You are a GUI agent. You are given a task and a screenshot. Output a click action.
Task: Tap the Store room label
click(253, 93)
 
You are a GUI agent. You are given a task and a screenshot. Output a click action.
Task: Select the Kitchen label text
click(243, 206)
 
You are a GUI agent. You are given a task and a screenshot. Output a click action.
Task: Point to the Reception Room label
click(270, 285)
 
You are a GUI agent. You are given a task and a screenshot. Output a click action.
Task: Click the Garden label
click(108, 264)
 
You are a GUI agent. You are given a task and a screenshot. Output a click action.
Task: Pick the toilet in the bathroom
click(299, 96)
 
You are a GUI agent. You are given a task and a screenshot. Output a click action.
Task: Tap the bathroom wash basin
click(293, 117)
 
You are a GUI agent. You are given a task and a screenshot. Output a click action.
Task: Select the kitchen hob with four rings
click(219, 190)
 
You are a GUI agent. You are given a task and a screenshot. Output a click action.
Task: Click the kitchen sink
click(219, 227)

###

_Task instructions:_
Put every line of the entries above into a JSON list of strings, one string per line, leaving out blank lines.

_Response below:_
[
  "You are a GUI agent. You are given a task and a screenshot. Output a click action.",
  "Task: Tap the Store room label",
  "click(253, 93)",
  "You are a GUI agent. You are given a task and a screenshot. Output a click action.",
  "Task: Select the Kitchen label text",
  "click(243, 206)",
  "You are a GUI agent. You are given a task and a screenshot. Output a click action.",
  "Task: Point to the Reception Room label",
  "click(270, 285)",
  "You are a GUI agent. You are given a task and a screenshot. Output a click action.",
  "Task: Click the Garden label",
  "click(108, 264)",
  "You are a GUI agent. You are given a task and a screenshot. Output a click action.",
  "Task: Pick the toilet in the bathroom",
  "click(299, 96)",
  "You are a GUI agent. You are given a task and a screenshot. Output a click action.",
  "Task: Tap the bathroom wash basin",
  "click(293, 117)",
  "You are a GUI agent. You are given a task and a screenshot. Output a click action.",
  "Task: Select the kitchen hob with four rings",
  "click(219, 190)",
  "You are a GUI agent. You are given a task and a screenshot. Output a click action.",
  "Task: Click the kitchen sink",
  "click(219, 227)"
]